San Diego’s delusional politics could have easily taken the grand prize at last weekend’s Comic-Con convention. How can I be so sure? Glance over to the sidebar on this page and scan halfway down until you find the heading Hot-Ticket Items. I put a list there to keep track of important city issues until the time was right to deal with each one in detail.
The time has arrived to look at the hot-ticket item "Balboa Park Conservancy." You'll see that it's rife with enough capriciousness and absurdity to prove that Comic-Con and San Diego are tried and true soul mates. Some details:
San Diego’s fame and success as a tourist destination have everything to do with our renowned, architecturally-idiosyncratic oasis, Balboa Park. But like all aging facilities, Balboa Park is in constant need of maintenance and repair. And given that the Park’s 2015 centennial celebration is just around the corner, wouldn’t it be nice to indulge in a few Park enhancements? But the fact is, we can’t.
Why not? Because the city of San Diego is flat broke. I’ve been beating this drum for quite a while.
By this time we all know that city services have been slashed in the interest of paying routine bills. And people inside City Hall know that no matter how fast and deep we slash, we are falling behind. Faster and deeper.
But instead of grappling with reality, our Mayor and Councilmembers have turned a blind eye to restructuring our city’s rotting financial foundation. The city’s new crop of politicians has mastered the standard routine passed down by their predecessors: simulate anguished gyrations during the annual budget process and then twiddle your thumbs for the duration of your terms in office.
If this sounds bad, it’s actually much worse. The Mayor and City Council are not only taking the easy way out when it comes to the city’s financial crisis, they’re also lining up on the wrong side of the battle between a) the forces of self-proclaimed good-guys, who condemn government as bloated, voracious, and passé while hawking the efficiencies and efficacies of private enterprise; versus 2) the waning number of branded bad-guys, who persist in believing in the value, necessity, and public benefit of a strong, well-run government.
Reason and fact may count for little in a setting where San Diego and Comic-Con are joined at the hip, but it’s truly disheartening to watch our politicians mount the private enterprise bandwagon and act as agents in the business of sectioning off our city into auctionable pieces.
Case in point, Balboa Park. It started a number of months ago when our elected representatives buckled under and acquiesced to recommendations from a high-powered, well-funded campaign to transfer the maintenance and management of the iconic centerpiece of our city, Balboa Park, to a private corporation. The Balboa Park Conservancy was thus created, with independent staff to manage and control projects and activities in Balboa Park.

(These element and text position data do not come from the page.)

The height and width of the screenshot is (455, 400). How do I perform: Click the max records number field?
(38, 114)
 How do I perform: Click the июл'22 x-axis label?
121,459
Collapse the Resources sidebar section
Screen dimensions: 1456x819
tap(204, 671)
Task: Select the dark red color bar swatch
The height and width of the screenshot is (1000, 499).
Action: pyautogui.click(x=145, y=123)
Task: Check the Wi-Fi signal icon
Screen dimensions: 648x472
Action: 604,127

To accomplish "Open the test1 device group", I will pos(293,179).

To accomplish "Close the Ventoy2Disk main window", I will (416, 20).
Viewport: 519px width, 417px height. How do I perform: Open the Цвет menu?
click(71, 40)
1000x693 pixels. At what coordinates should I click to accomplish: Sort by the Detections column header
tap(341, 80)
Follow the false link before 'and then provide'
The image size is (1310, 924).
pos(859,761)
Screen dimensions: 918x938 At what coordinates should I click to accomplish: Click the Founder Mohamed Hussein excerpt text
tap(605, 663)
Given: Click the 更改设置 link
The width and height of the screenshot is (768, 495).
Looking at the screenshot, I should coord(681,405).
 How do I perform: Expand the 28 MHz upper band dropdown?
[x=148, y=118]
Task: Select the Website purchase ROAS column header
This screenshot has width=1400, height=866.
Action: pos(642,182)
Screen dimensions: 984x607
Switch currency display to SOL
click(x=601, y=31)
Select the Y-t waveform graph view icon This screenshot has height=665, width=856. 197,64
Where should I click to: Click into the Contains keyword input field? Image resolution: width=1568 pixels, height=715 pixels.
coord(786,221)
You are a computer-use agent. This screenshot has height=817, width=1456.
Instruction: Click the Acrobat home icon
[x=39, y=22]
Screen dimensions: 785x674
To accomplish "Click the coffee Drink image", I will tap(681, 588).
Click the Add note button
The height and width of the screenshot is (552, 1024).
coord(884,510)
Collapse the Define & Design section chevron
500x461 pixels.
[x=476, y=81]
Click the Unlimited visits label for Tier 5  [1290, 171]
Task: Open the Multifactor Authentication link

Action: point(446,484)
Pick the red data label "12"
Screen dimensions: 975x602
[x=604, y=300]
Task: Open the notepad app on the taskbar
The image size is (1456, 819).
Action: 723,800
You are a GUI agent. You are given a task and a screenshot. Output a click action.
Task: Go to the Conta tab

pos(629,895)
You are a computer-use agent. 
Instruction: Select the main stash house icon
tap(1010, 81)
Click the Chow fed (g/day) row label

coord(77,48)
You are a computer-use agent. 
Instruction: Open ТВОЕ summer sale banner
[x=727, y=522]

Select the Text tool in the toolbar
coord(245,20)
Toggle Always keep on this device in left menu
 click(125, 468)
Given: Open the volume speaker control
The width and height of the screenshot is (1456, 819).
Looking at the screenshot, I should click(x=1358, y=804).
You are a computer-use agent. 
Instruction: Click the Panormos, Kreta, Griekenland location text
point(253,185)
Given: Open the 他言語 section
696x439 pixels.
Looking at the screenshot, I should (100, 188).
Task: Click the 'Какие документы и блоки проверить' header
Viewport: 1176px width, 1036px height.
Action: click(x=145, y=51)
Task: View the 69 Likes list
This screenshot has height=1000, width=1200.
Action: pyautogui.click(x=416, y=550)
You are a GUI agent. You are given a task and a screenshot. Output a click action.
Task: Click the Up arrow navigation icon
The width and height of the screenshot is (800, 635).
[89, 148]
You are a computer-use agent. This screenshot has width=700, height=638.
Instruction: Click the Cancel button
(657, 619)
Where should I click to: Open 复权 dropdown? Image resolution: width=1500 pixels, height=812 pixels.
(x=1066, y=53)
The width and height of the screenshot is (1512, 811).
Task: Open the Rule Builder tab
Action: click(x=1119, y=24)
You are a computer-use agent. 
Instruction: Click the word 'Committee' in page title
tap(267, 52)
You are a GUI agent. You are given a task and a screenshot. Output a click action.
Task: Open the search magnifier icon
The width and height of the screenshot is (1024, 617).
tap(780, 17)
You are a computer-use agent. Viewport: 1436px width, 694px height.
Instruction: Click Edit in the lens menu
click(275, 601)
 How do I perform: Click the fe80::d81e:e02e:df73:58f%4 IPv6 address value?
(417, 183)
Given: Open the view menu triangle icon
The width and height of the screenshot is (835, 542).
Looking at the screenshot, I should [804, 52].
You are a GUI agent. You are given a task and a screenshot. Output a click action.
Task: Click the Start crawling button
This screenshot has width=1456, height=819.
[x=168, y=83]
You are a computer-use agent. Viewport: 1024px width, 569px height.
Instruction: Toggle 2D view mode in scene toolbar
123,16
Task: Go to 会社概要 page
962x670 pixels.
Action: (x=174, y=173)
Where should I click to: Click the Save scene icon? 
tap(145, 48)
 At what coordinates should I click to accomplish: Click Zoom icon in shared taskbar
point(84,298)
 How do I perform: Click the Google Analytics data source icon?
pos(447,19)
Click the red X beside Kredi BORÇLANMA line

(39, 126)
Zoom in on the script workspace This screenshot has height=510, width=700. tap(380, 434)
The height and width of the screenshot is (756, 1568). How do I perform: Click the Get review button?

To justify their decision, our elected officials endorsed the fantasy that magnanimous benefactors would miraculously materialize in the city of San Diego and would unselfishly and altruistically finance and operate Balboa Park on behalf of the public good.
(A quick aside: how many San Diego philanthropists have been falling over one another, checks in hand, to prop up construction of our floundering downtown library? It could have been a nice gesture from John Moores, but he took all he needs from San Diego and moved on. Have I missed a success story somewhere else?)
OK, the Conservancy is a done deal, no sense in looking back. Let's get on to the “Balboa Park bridges“ item. If you’ve been following recent local news, you’re aware of the current brouhaha over what to do with auto traffic inside Balboa Park. You may also be aware that the City Council (save Councilmember Sherri Lightner), in lockstep with the Mayor’s wishes, approved a Memorandum of Understanding (MOU) with an entity called the Plaza de Panama Committee – a nonprofit corporation created by San Diego’s prominent businessman and benefactor Irwin Jacobs.
The MOU lays out a complex and costly (>$40million) solution to a supposedly straightforward goal of removing 67 parking spots from the Plaza de Panama in front of the Museum of Art. The Plaza de Panama Committee solution entails the construction of a bypass bridge veering off the Laurel Street bridge entrance to the Park. The bypass bridge (plus other aspects of the “Proposed Project,” including a paid-parking garage) is anathema to a large contingent of civic activists and general members of the public.
While the proponents of the Jacobs project swore up and down that Council approval of the MOU would not obligate the city to give final approval to the Jacobs project, of course it does. Even in Comic-Conland, everyone knows that a green light means go. Yes, there will be more public hearings, but from here on out the public voice will be irrelevant. The Conservancy, hand in hand with the Plaza de Panama Committee, will take care of the Park. That’s their job now.
San Diego officials have a choice: honest accounting and bold financial restructuring to head off the city’s financial and structural collapse. Or leading the parade to dismantle and privatize the city.
Ironically, no bankruptcy judge would ever force the city of San Diego to transfer control of city assets and public property into private hands. Yet that is what the Mayor and City Council are doing -- of their own free will. It's a trickster's story. San Diego has indeed morphed into Comic-Con.